Some examples of the sound I search for:

Weekend World - The Word
Aural Imbalance - Aural Navigation (Part Two)
G-Pal feat AmyX - Ocean of Blue (Sultan Mix)
Bill Hamel pres. Innate & Andy Moor - Barotek (Blackwatch Threshold Dub


----------



## JoeTheStoner

Maya Jane Coles - 'Senseless'  

read about this chick here n' there i thought she was over hyped at first but the more she puts out the more i bite my tongue. she on a roll not a pill but every release is on point, ima fan.


----------



## Cyanoide

No one who have any recommendations regaring my post above? Would be grateful for some tips.


----------



## AndroidsDreamofBTC

Cyanoide said:


> No one who have any recommendations regaring my post above? Would be grateful for some tips.



Have you tried looking through the deep thread? While it also includes "deep" tracks from other genres such as techno, that thread has a pretty good selection of tracks.


----------



## You4EuH

MDMAhead said:


> Zabiela annoys me because he's never taken ecstasy. I can't relate to him.



Are you being serious? Lol. Why does that matter?! I hope you're not one of those "I can't go to the show because I have no MDMA" type people.


----------



## AndroidsDreamofBTC

You4EuH said:


> Are you being serious? Lol. Why does that matter?! I hope you're not one of those "I can't go to the show because I have no MDMA" type people.



I think he was just messing around.


----------



## RavinRaphael

http://soundcloud.com/secondcityrhythm/da-musik

Fave house track as of late.. hope ya'll guys dig it as much as I do.


----------



## |>R()|)!G/-\|_

I find myself revisiting house after finding a nice, underground, (mostly) deep house gathering locally.  Andre Harris will be headlining in a couple of weeks.  I'm loving this one for the humor _and_ the sound.
Andre Harris - "10 Things Not to Say to a DJ"

Other nice ones:
Andre Harris - "What I Feel Inside"
Andre Harris - "Get Down Africa"


----------



## AndroidsDreamofBTC

I am really digging this right now:

Sharam - Fun (Funhouse Mix)

It has this really cool epic vibe.


----------



## Noodle

One of my favorite producers:

Andy Caldwell - Don't Hold Back featuring Omega ( original mix )

I'm not always in the mood for warm vocal driven house, but when I am Andy rarely disappoints.


----------



## |>R()|)!G/-\|_

I heard this one about 4 times this weekend:
Marshall Jefferson - "Move Your Body"


----------



## JoeTheStoner

4th Measure Men Given MK Dub been bumpin this daily for last couple months.


----------



## AndroidsDreamofBTC

/\ That's one dope tune, man!
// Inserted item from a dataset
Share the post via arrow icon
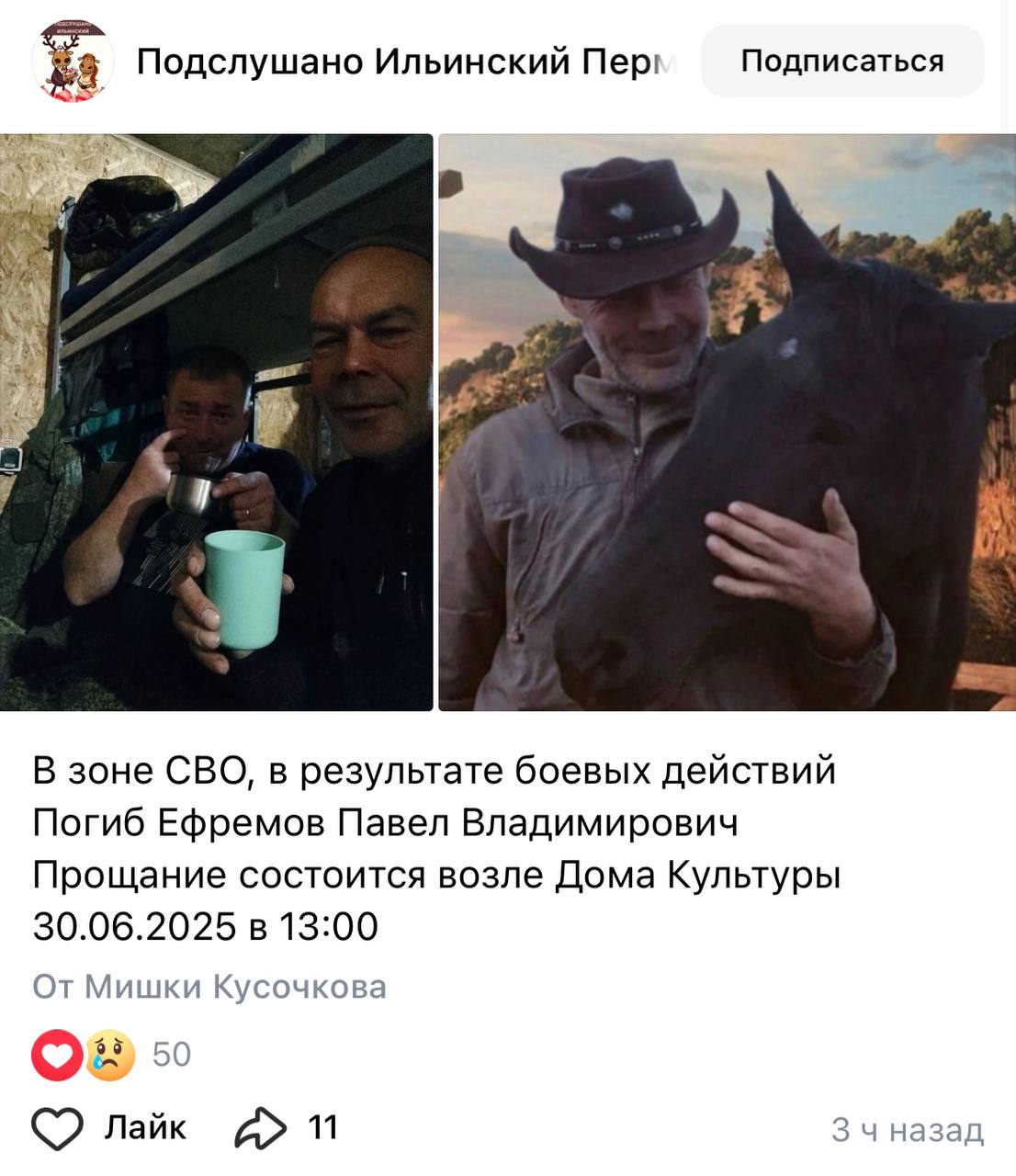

It's already being played on repeat.


----------



## StarOceanHouse

Noodle said:


> One of my favorite producers:
> 
> Andy Caldwell - Don't Hold Back featuring Omega ( original mix )
> 
> I'm not always in the mood for warm vocal driven house, but when I am Andy rarely disappoints.
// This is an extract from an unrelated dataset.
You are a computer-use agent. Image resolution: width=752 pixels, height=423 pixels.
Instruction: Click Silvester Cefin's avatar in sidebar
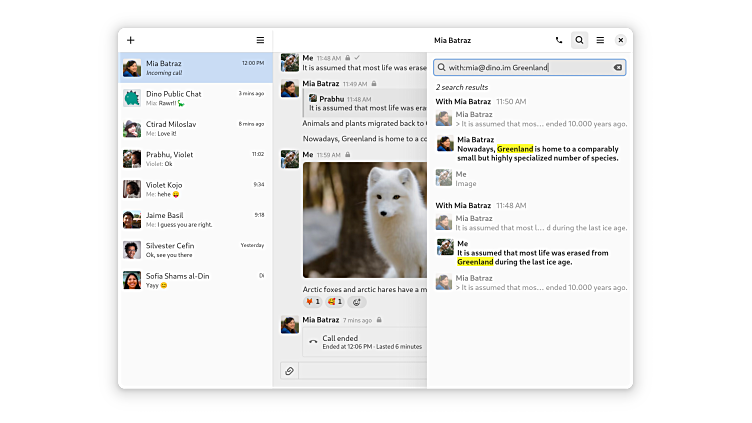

I absolutely love that track. Andy Caldwell used to make some great tunes a couple years back. Unfortunately he has moved away from making deep house. Not a fan of his new productions at all. Seems like him and kaskade are trying to appeal to what is popular today (progressive/electro house).


----------



## JoeTheStoner

levictus said:


> /\ That's one dope tune, man! It's already being played on repeat.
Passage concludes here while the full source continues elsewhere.